Fiquei um pouco encabulada com o resultado, no dia seguinte seu Artur me chamou e me perguntou se poderia ser no mato o local para contação de história. Respondi que dentro da lei podia, ele pediu para organizar os alunos e levar no mato para passar o dia com ele ensinando e assim o fiz. No outro dia, levei meus alunos junto com o professor Paulo. Compramos alguns alimentos e subimos para a mata, seu Artur já estava lá nos esperando. Quando chegamos ao lugar imaginei que ele fosse fazer uma roda para contar as histórias, mas não, ele pediu que as crianças limpassem o local, limpamos, que fossem achar lenha, achamos, que fizessem o fogo, fizemos, aí pediu que fizéssemos a comida, fizemos. Somente na hora do almoço seu Artur sentou conosco para comer e perguntou para nós se estávamos gostando e eu respondi meio contrariada que sim. Aí ele começou a falar para todos, que tudo aquilo que estávamos fazendo era o modo de ensinar no tempo antigo, “as crianças nunca mais vão esquecer do que aprenderam aqui hoje”, e nada de contar histórias, depois que seu Artur almoçou ele falou para cada criança que descesse que levasse uma carga de lenha e deixassem na casa dele. Achei um absurdo, mas obedeci a ordem, quando chegamos com a lenha na casa dele, ele pediu que colocássemos a lenha tudo organizado numa posição encostado na Casa de Reza, que ficava na frente da casa de seu Artur, e assim fizemos. Ao sairmos para voltarmos à escola seu Artur chama as crianças e diz: “Venham todos quando o sol estiver se pondo para a Casa de Reza, que hoje eu vou contar histórias para vocês.” Não tivemos outra alternativa e confirmamos presença, a noite várias pessoas da comunidade se reuniram na Casa de Reza e eu com o professor Paulo levamos as crianças. Ao chegarmos lá fomos recebidos com muita alegria pelo Karai Artur, ele pediu para nós sentarmos e disse peja pyxaká (se concentrem).
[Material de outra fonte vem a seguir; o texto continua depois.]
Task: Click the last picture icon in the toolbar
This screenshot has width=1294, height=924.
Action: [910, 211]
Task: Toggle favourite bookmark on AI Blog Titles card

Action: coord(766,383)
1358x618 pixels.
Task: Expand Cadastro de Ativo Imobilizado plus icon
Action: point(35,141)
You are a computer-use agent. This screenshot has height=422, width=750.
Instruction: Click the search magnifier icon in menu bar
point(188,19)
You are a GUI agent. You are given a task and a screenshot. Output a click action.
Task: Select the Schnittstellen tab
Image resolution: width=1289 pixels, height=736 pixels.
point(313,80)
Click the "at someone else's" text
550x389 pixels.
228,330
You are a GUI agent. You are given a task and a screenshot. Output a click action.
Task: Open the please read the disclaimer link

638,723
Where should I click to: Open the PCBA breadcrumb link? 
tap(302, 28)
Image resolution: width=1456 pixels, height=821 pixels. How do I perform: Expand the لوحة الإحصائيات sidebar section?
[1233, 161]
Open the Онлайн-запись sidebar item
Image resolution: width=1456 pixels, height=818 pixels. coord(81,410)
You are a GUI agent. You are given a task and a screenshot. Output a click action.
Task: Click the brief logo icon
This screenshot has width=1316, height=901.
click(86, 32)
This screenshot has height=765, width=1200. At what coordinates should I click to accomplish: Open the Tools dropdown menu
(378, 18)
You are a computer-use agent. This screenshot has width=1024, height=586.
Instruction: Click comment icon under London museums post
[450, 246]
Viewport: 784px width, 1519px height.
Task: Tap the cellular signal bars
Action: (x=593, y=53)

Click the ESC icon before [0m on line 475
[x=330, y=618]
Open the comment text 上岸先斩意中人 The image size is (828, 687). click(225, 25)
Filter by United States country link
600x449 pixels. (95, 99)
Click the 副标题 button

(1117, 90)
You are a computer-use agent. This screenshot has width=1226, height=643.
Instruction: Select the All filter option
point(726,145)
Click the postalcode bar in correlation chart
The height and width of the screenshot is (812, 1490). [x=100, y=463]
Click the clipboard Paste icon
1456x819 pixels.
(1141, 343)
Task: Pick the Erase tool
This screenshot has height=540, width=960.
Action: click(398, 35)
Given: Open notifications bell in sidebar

Foi feito todo o ritual de reza e eu me emocionei quando eu vi meus pequenos alunos fazendo o maior esforço para dançar, cantar e rezar, todos estavam com um brilho nos olhos. Depois de tudo acabado seu Artur chamou as crianças para tomar um chá, depois deu um banho daquele chá em todos nós e sentamos ao redor do fogo, onde ele começou a contar as histórias como era antigamente o ensino na Casa de Reza. Saímos todos dali sem palavras. Foi ali naquele dia que eu me transformei no maior paradoxo contra o ensino do sistema de educação nas escolas indígenas.

No dia seguinte, cheguei na escola, fui chamada pela coordenação onde comecei a minha luta contra o modo de ensino. Fui perseguida, fui mandada embora do meu emprego, mas com muito orgulho do que havia aprendido e sentido com as aulas do professor Artur. (ANTUNES, 2015, p. 16-17).